Wall Street Tactics for the Pentagon?
Last week I reported on the activities of the little-known Defense Business Board, an advisory panel of corporate executives that aspires to overhaul Pentagon operations using Wall Street-style management and cost-cutting tactics—including a controversial proposal to privatize military retirements. Over at Gunpowder and Lead, DOD employee and operations analyst extraordinaire James Skylar Gerrond sets his sights on my story:
[I]n this case I think Adam's desire to tell a good partisan story overwhelmed his responsibility to be intellectually honest. This article completely overstates the influence of the DBB, wrongly frames them as lacking empathy for military members and misrepresents their recommendations on a number of issues…The reason you've never heard of the DBB isn't that they are overly secretive, its just that they aren't really that important.

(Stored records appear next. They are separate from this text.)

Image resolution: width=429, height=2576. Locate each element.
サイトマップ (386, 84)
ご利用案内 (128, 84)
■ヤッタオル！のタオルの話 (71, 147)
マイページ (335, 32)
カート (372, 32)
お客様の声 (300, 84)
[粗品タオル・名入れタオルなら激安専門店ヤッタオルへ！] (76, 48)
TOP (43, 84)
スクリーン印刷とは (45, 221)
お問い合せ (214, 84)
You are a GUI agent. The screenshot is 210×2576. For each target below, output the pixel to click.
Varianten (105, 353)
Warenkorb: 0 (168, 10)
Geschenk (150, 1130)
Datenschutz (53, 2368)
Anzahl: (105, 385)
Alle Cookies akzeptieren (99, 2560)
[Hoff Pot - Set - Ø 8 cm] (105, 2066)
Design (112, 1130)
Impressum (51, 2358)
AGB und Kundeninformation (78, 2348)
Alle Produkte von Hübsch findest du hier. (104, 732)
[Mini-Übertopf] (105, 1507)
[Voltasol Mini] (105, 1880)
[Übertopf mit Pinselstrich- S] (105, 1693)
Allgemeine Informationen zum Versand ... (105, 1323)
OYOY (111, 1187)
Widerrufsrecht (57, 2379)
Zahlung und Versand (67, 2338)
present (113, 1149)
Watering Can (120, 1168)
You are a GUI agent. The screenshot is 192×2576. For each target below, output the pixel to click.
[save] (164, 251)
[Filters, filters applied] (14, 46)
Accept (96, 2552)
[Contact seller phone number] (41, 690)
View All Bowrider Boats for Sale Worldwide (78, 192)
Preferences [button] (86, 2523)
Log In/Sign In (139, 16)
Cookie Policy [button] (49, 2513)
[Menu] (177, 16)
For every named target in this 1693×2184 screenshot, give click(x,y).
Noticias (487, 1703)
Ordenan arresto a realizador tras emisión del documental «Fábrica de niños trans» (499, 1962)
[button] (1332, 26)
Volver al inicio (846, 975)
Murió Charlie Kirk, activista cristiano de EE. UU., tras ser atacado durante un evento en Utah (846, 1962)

Sky—who's eloquently taken issue with the DBB's plan on GI pensions before—makes some worthwhile points, in particular taking me to task for writing that the board's members "know little about military affairs." Three of the 12 main board members do have military backgrounds, as Sky points out, and I'll gladly take the heat for downplaying that. All the same, the résumés of the DBB members are much more stacked with a different kind of service: high-level roles at Goldman Sachs, Bear Stearns, Merrill Lynch, the Bank of Virginia, and other investment banks and consulting firms.